Wubbels will use a portion of the money to help people get body camera footage, at no cost, of incidents involving themselves, she said at the news conference. In addition, Porter’s law firm, Christensen & Jensen, will provide for free any legal services necessary to obtain the video.

“We all deserve to know the truth and the truth comes when you see the actual raw footage and that’s what happened in my case,” Wubbels said. “No matter how truthful I was in telling my story, it was nothing compared to what people saw and the visceral reaction people experienced when watching the footage of the experience that I went through.”

Wubbels said she also will make a donation to the Utah Nurses Association and will help spearhead the #EndNurseAbuse campaign by the American Nurses Association.

Porter said she hopes the discussion about the need for police body cameras continues and noted that the footage also protects law enforcement officers.

The July 26 encounter leading to Wubbels’ arrest began when she refused to allow Salt Lake City Detective Jeff Payne to draw blood from an unconscious patient who had been involved in a fiery crash in Cache County earlier in the day.

Wubbels pointed out that the crash victim was not under arrest, that Payne did not have a warrant to obtain the blood and that he could not obtain consent because the man was unconscious.

Payne insisted he had implied consent to get the blood and eventually arrested Wubbels. He handcuffed her and placed her in a police car outside the hospital, then released her after about 20 minutes. Charges were never filed against the nurse.
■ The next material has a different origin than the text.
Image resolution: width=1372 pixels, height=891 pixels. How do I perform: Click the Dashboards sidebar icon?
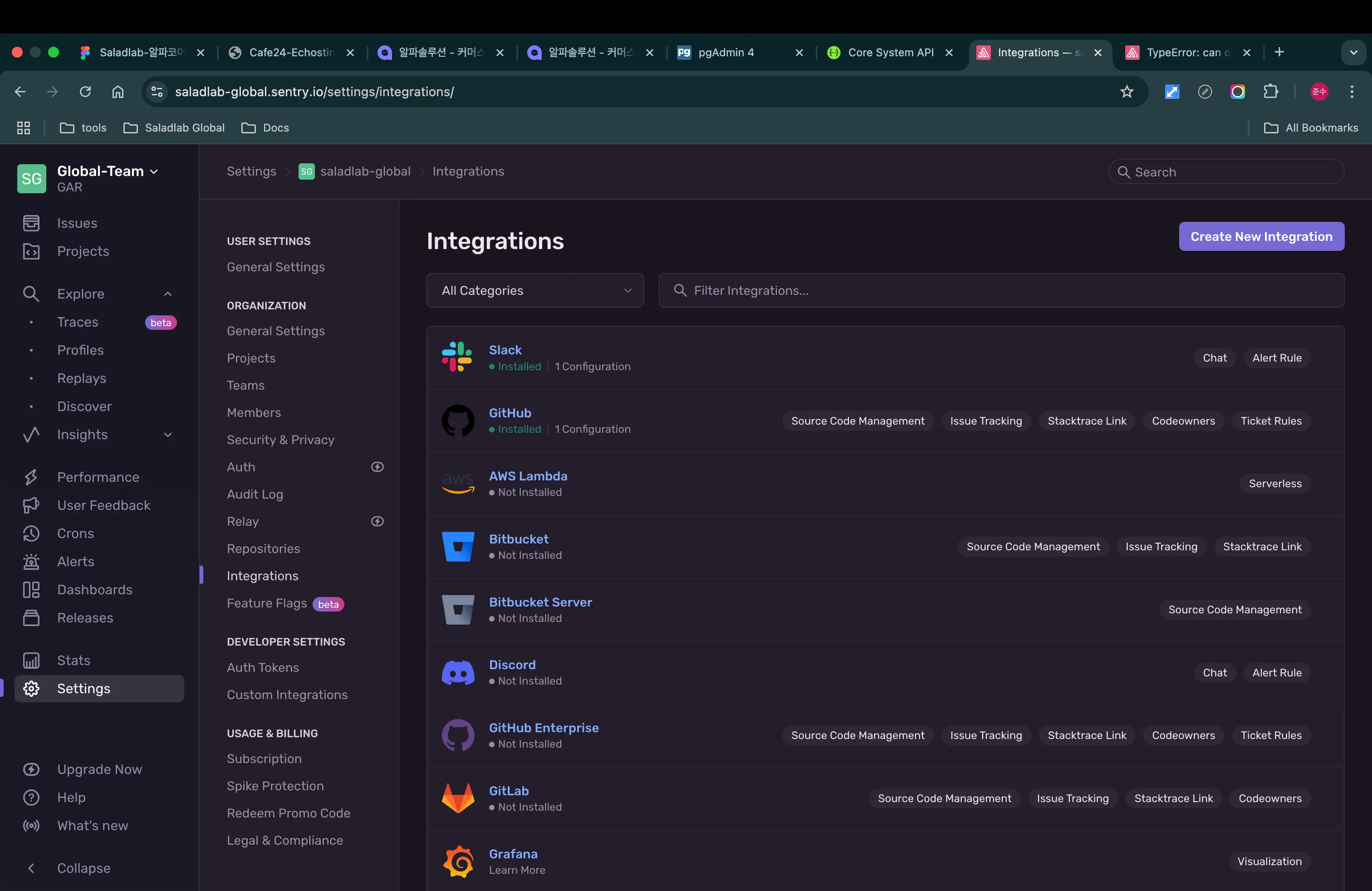point(31,590)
Wubbels is heard on footage of the incident asking a University police officer to protect her because Payne had threatened her with arrest. The U. officer informed the nurse that if she interfered with Payne’s investigation, she would be obstructing justice and he would not prevent the detective from arresting her.

The footage shows that as Payne moves to arrest Wubbels — grabbing and chasing her — she screams and backs into the U. police officer. The officer places a hand on Wubbels’ shoulder, apparently assisting Payne. (Other hospital employees appear to try and talk Payne down as the arrest is taking place.)
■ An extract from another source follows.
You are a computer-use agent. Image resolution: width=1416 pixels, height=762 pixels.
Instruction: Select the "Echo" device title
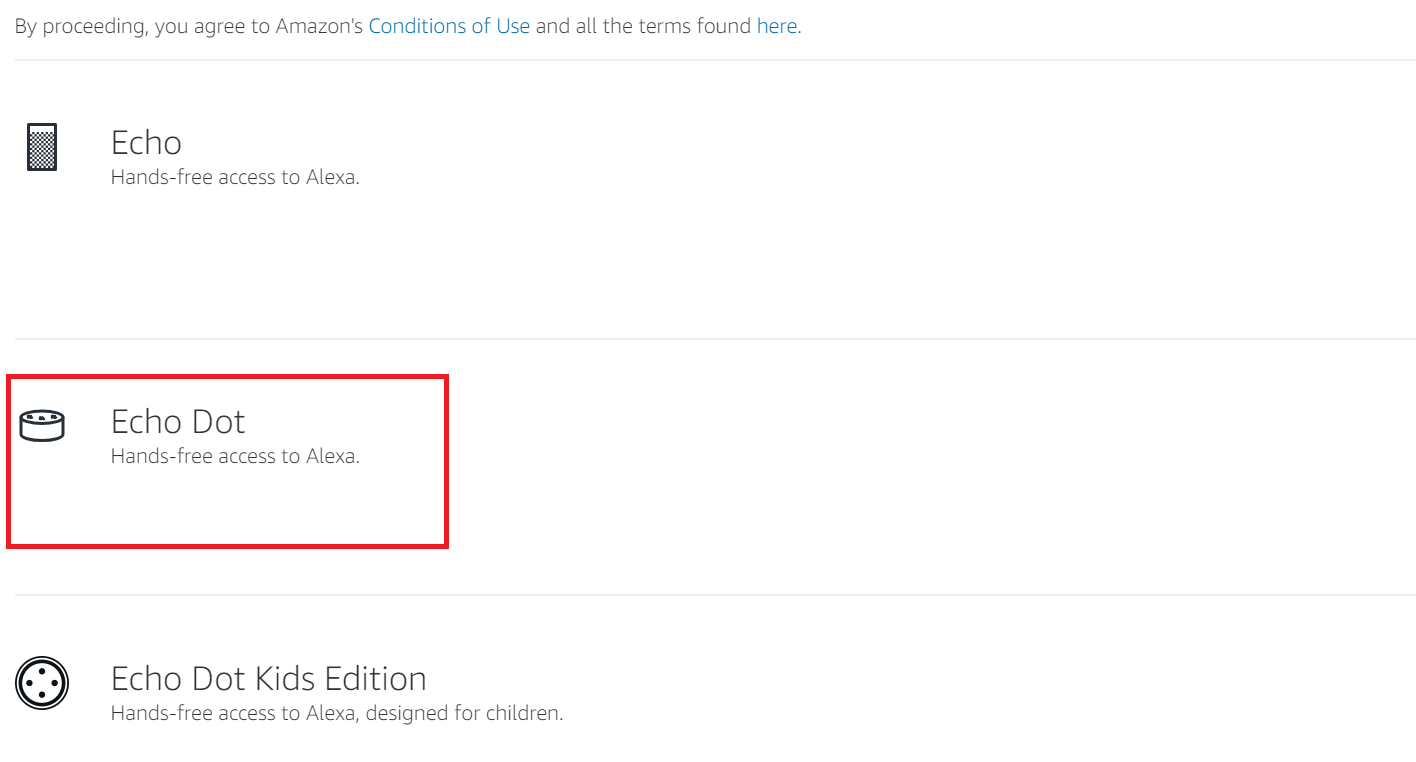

On Sept. 13, Salt Lake City Mayor Jackie Biskupski announced an internal affairs investigation had found Payne and Lt. James Tracy violated several department policies during their interaction with Wubbels. A review by the city’s independent Police Civilian Review Board also found the officers violated department policies.

The two reports also single out U. officers and security for not trying to defuse the situation.

Police Chief Mike Brown fired Payne on Oct. 10 and demoted Tracy to the rank of officer. Both men have appealed the punishment to the Salt Lake City Civil Service Commission.

Wubbels said Tuesday she hopes the disciplinary measures are upheld. “I will
be very disappointed if they aren’t,” she said.

The patient at the center of the controversy was 43-year-old William Gray, a full-time truck driver and a part-time reserve officer with the Rigby, Idaho, police department. He was severely burned on nearly half of his body in the July 26 crash and died Sept. 25.

A man in a pickup truck who was fleeing from the Utah Highway Patrol collided head-on with Gray’s semi on U.S. 89/91 near Sardine Canyon, according to Logan police, who investigated the crash. The pickup’s driver, Marcos Torres, 26, died at the scene.

After the crash, Logan police requested that Salt Lake City police obtain a blood sample from Gray.

Greg Skordas, Payne’s attorney, has said a federal regulation requires a blood sample when a driver with a commercial driver license (CDL) is involved in a fatal accident, and that by getting a CDL, a driver is assumed to have consented to a blood draw. Gray had a CDL and Payne wanted the sample so the injured man could keep that license, according to Skordas.

Porter has countered that the CDL regulation covers what an employer — not a law-enforcement officer — is supposed to do after an employee is in an accident. Another CDL regulation adopts states’ implied consent law but Utah’s statute specifically requires reasonable suspicion that a person was intoxicated before a sample can be taken, she said.

A criminal investigation into the arrest — which involves the Unified Police Department, the FBI and the Salt Lake County District Attorney’s Office — continues.